But I think the magnitude of the problem also prevents us from enacting change however small it may be. McKinsey dispelled one of the myths that micro-aggressions have a ‘micro’ impact. In reality, micro-aggressions have a larger, more cumulative impact that drives women out.

That pushes us to consider how we approach the problem and what role we think we should play. Structural change is quite necessary, no doubt. But it also hinders how well we can hold individuals accountable for all the little things like mistaking some for a junior, confusing them for someone else of the same ethnicity, and commenting on how “emotional” they may be.

It also underestimates how positively impactful the little things can be such as accommodating schedules, crediting ideas, and providing space for one to perhaps bring their most authentic(and effective) personal and professional self to work.

I’ve been lucky to have had some solid supervisors and supportive teams in the past few years. But like everyone else I know, I’ve had a couple of instances that led to an eyebrow raise.

At one point, I went weeks in regular meetings where my name was being mispronounced. Luckily, I’ve gotten better at correcting and helping people use it correctly the first time.

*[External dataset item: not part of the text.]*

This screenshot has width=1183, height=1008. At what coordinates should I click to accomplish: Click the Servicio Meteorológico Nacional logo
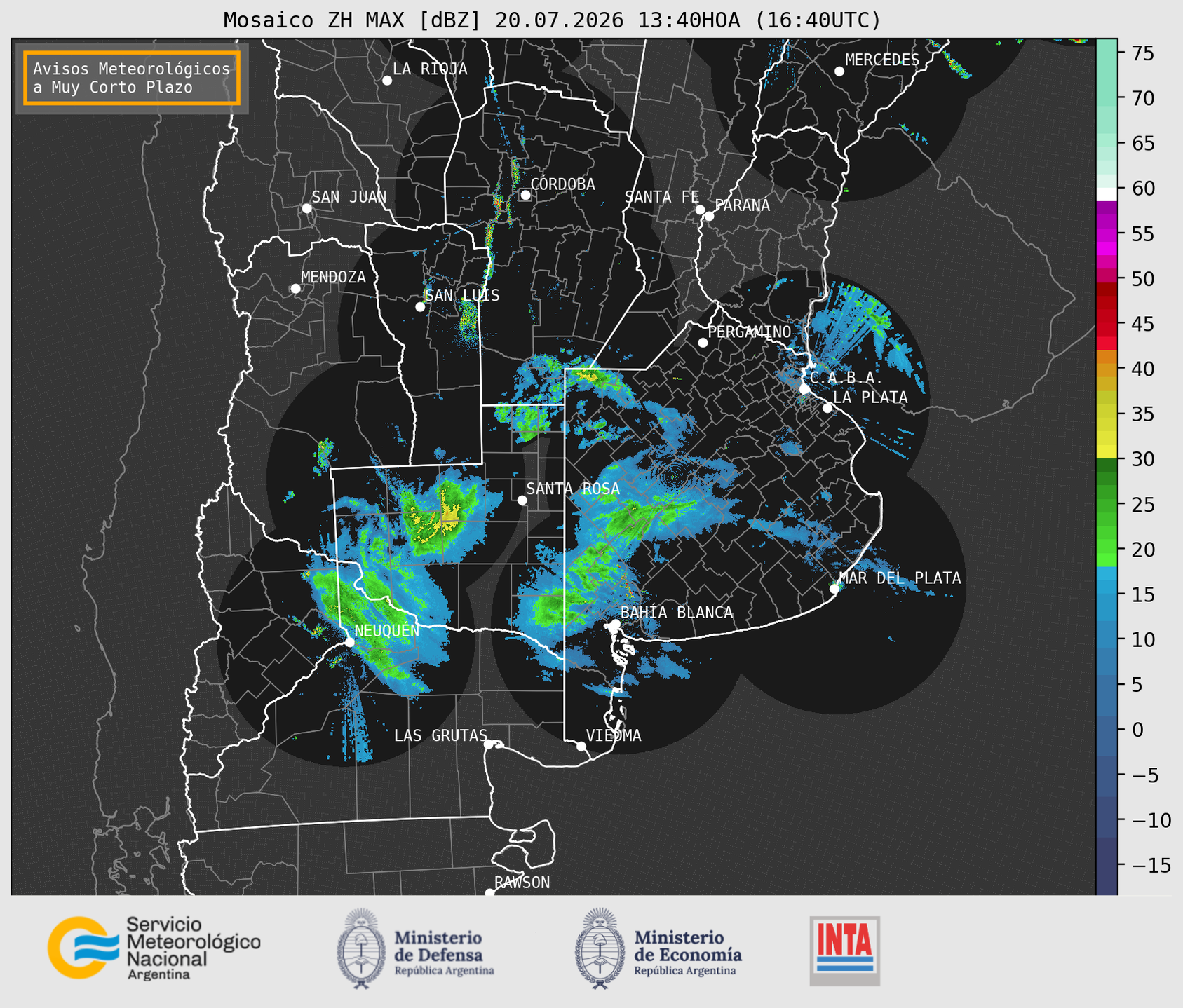154,948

So I don’t think waiting for top-down change is enough on its own. It has to start with us. Being more authentic, being more adamant about pushing our needs and wants, and illustrating how our identities make us better contributors. How we show up and respond to all the little things makes each micro-aggression more raw and more direct.

Sometimes, it does change the little things, and perhaps little by little, we can eventually chip away at the big ones.